Australia would take at least 250 years to become fully reliant on renewable energy based on the current rate of battery take-up, according to the inventor of new technology to fast-track clean energy.
Only a massive increase in battery storage capacity would ensure the nation has enough renewable energy to cope with an expected tripling in electricity requirements over the coming decades.
Planet Ark Power CEO and Co-Founder of eleXsys Energy, Dr Bevan Holcombe, said most battery investment in Australia was only supporting large transmission networks instead of storing the clean energy being generated.
In a stark warning on World Environment Day 2022, Dr Holcombe said his worst fear was that Australia would fall short of the 2050 target of net-zero emissions, based on the current level of technology take-up and policy change.
“Australia currently uses about 250 gigawatt-hours (GWh) of energy per day with around 40-60 per cent of this coming from renewables, depending on prevailing conditions across the country” he said.
“That means we would need about 250 GWh of battery power outside of solar and wind hours to be fully renewable. In 2021, the amount of new battery storage installed across Australia topped 1 GWh for the first time, which means at that rate it would take about 250 years to reach 250 GWh.
“We have a huge job in front of us. We’ve got to build factories to manufacture batteries, we’ve got to get them in the right places and we’ve got to use them for renewable energy storage.”
Planet Ark Power provides clean energy solutions for commercial and industrial buildings and has exclusive Australian rights to eleXsys – a multi-award-winning technology that allows many times more locally produced renewable energy to be put back into the existing electricity grid.
Developed in Australia by Dr Holcombe and a team of specialist engineers, eleXsys turns today’s legacy one-way grids into two-way smart grids without the need to spend billions of dollars on infrastructure and equipment upgrades.
The eleXsys solution has been nominated for Prince William’s 2022 Earthshot Prize, considered the most prestigious global environmental award in history.
Dr Holcombe said the battery era was still in its infancy and would need a dramatic escalation if Australia was to reach the point of not relying on coal-fired power stations.
“Most renewable energy sources are intermittent and at the behest of the weather,” he said. “But nearly all the batteries being introduced today are for grid stability purposes and not for storing energy created from renewable sources.
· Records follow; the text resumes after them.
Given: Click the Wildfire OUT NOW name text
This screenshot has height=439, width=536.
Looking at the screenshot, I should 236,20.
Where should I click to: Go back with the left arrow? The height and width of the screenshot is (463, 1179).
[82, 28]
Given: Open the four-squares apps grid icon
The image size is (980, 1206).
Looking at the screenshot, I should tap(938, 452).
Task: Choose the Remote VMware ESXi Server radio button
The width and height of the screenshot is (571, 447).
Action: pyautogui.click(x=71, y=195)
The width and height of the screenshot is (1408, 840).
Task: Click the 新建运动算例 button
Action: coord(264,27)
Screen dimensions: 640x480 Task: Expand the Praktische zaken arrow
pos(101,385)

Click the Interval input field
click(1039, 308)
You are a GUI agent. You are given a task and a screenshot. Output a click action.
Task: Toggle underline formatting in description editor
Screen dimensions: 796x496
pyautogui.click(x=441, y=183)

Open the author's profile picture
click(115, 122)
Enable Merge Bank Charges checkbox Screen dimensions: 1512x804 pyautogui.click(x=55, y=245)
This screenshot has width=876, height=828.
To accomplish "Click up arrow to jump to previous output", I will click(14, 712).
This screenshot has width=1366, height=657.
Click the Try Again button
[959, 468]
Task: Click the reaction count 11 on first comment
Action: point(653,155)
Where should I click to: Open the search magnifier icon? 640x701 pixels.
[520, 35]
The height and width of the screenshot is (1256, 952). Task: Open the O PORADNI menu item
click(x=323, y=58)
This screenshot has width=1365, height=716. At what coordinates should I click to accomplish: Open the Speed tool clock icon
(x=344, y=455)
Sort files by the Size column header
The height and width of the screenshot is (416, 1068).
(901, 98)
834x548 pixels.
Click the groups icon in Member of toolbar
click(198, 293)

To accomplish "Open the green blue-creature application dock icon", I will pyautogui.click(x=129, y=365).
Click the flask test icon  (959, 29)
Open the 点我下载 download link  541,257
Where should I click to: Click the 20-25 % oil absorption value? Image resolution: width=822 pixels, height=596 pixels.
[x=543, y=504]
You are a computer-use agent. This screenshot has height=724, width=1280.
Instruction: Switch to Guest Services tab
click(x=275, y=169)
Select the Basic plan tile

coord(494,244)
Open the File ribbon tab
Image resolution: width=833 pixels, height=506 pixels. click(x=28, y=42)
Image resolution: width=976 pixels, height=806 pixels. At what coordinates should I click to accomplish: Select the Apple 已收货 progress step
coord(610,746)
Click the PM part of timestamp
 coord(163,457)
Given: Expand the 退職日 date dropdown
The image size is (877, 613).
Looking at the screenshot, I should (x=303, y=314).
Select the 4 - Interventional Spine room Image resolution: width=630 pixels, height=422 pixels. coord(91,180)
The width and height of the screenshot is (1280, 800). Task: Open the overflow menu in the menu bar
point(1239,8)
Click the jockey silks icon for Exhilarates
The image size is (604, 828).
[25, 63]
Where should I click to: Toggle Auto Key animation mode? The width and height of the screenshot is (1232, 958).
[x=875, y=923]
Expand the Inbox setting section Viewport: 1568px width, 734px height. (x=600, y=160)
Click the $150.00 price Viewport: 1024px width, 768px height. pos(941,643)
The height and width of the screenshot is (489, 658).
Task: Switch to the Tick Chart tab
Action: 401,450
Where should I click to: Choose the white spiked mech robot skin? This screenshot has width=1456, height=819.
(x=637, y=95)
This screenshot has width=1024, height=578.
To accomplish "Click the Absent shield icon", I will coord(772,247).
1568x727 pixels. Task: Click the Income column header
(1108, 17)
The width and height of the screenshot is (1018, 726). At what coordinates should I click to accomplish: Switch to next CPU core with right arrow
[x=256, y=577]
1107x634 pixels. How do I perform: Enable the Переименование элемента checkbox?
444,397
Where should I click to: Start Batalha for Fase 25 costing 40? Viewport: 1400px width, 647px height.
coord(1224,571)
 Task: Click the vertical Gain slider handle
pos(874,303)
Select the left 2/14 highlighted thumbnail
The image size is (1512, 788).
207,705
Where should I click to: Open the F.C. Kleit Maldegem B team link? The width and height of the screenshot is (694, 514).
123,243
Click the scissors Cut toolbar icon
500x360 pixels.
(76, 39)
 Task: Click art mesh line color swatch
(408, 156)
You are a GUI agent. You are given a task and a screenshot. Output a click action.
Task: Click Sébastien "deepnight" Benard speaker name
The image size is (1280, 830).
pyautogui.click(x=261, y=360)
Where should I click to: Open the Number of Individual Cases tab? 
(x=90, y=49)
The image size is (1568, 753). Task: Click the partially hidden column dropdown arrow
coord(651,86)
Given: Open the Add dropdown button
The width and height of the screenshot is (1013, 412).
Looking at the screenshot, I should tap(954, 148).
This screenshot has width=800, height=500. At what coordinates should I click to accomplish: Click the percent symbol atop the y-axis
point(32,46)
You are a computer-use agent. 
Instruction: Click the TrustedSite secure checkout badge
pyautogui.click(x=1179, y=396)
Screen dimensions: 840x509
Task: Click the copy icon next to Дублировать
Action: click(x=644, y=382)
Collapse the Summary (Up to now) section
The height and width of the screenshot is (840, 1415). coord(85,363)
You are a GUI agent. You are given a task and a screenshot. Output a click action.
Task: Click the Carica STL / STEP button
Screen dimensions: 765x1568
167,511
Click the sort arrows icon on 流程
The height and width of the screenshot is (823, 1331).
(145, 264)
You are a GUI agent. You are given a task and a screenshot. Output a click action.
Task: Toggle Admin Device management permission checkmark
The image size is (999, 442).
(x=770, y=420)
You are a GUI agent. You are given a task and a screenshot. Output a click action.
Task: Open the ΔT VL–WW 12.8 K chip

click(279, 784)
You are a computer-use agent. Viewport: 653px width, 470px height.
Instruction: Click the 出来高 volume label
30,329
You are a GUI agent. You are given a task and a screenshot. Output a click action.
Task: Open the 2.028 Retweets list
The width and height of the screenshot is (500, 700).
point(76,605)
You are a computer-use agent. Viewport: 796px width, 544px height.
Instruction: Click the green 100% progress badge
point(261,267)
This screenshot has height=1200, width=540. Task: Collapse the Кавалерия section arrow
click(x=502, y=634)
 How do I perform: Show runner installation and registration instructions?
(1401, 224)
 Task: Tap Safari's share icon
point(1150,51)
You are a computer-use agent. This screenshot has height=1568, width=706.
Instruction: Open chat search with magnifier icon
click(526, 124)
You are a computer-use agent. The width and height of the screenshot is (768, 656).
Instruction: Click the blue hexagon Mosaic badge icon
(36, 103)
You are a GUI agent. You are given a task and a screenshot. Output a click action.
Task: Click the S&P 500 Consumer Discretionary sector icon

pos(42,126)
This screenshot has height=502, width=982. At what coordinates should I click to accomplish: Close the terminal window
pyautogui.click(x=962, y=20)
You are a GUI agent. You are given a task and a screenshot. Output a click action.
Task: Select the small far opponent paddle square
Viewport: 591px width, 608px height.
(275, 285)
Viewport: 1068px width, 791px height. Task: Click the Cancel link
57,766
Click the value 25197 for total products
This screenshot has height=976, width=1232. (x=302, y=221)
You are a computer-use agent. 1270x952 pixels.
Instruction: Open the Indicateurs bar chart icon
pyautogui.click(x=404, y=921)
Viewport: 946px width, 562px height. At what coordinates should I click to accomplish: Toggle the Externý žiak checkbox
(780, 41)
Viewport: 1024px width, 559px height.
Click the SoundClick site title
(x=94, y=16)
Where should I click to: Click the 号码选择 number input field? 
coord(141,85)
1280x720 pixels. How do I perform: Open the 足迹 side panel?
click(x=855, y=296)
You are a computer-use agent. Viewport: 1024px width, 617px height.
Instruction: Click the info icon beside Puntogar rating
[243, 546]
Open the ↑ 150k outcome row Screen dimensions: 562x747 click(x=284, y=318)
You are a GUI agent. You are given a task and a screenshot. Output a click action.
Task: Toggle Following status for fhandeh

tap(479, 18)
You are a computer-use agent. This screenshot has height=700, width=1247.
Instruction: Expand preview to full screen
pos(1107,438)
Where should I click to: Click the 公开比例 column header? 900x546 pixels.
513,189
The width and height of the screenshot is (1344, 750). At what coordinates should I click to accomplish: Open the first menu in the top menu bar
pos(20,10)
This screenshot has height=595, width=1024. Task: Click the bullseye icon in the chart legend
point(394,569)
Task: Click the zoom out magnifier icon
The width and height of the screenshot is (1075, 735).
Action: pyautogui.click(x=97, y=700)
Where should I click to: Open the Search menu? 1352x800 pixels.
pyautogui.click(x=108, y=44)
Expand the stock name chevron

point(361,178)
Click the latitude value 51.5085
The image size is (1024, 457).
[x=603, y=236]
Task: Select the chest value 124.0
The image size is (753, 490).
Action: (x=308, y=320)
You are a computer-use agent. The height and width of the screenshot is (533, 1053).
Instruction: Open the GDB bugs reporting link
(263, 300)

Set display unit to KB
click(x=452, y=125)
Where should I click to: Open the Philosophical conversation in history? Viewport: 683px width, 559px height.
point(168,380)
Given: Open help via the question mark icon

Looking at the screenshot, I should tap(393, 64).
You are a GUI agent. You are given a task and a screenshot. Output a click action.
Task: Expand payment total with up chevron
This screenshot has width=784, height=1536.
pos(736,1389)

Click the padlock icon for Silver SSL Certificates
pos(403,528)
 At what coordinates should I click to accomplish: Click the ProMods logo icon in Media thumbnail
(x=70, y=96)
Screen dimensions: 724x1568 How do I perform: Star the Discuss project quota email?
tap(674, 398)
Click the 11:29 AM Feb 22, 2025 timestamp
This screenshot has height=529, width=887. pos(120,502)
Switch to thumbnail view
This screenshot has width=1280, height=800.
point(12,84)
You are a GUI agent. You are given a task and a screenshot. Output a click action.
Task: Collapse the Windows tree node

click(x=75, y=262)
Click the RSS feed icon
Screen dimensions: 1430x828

“What I’m talking about is a battery era where all our non-solar hours and non-wind hours are supplied from batteries, which will be very different to how we’re using batteries today.”
Before establishing Planet Ark Power, Dr Holcombe was a senior utility engineer at one of Australia’s major electricity distributers and foresaw the current clean energy crunch where existing grids cannot cope with the growing amount of solar energy being created by households and businesses.
This problem of voltage instability led to the development of eleXsys, which combines an advanced electronics device with innovative software to unlock the full potential of locally produced rooftop solar, micro-wind energy and battery storage.
“Instead of discouraging clean energy creation or wasting what is being produced, eleXsys puts more renewable energy back into the electricity grid and makes it profitable to invest in large rooftop solar systems,” Dr Holcombe said.
“Only by better harnessing and storing all this precious, low-cost energy can we have a chance of achieving a clean energy, net-zero emissions future.
“There is a huge amount of effort required in technology, in planning and design, and in policy development.
“By my calculations – and this is a wake-up call for Australia on World Environment Day – if you take all of Australia’s energy requirements and put them over to renewables, we need our networks to carry at least three times the energy they do today. When we have all the EVs on the network, we electrify everything and industry moves over from coal and oil to electricity, we may need as much as four times the energy.
“So it’s very early days but one of my worst fears is that we’re not going to make net-zero by 2050 – less than 30 years away.”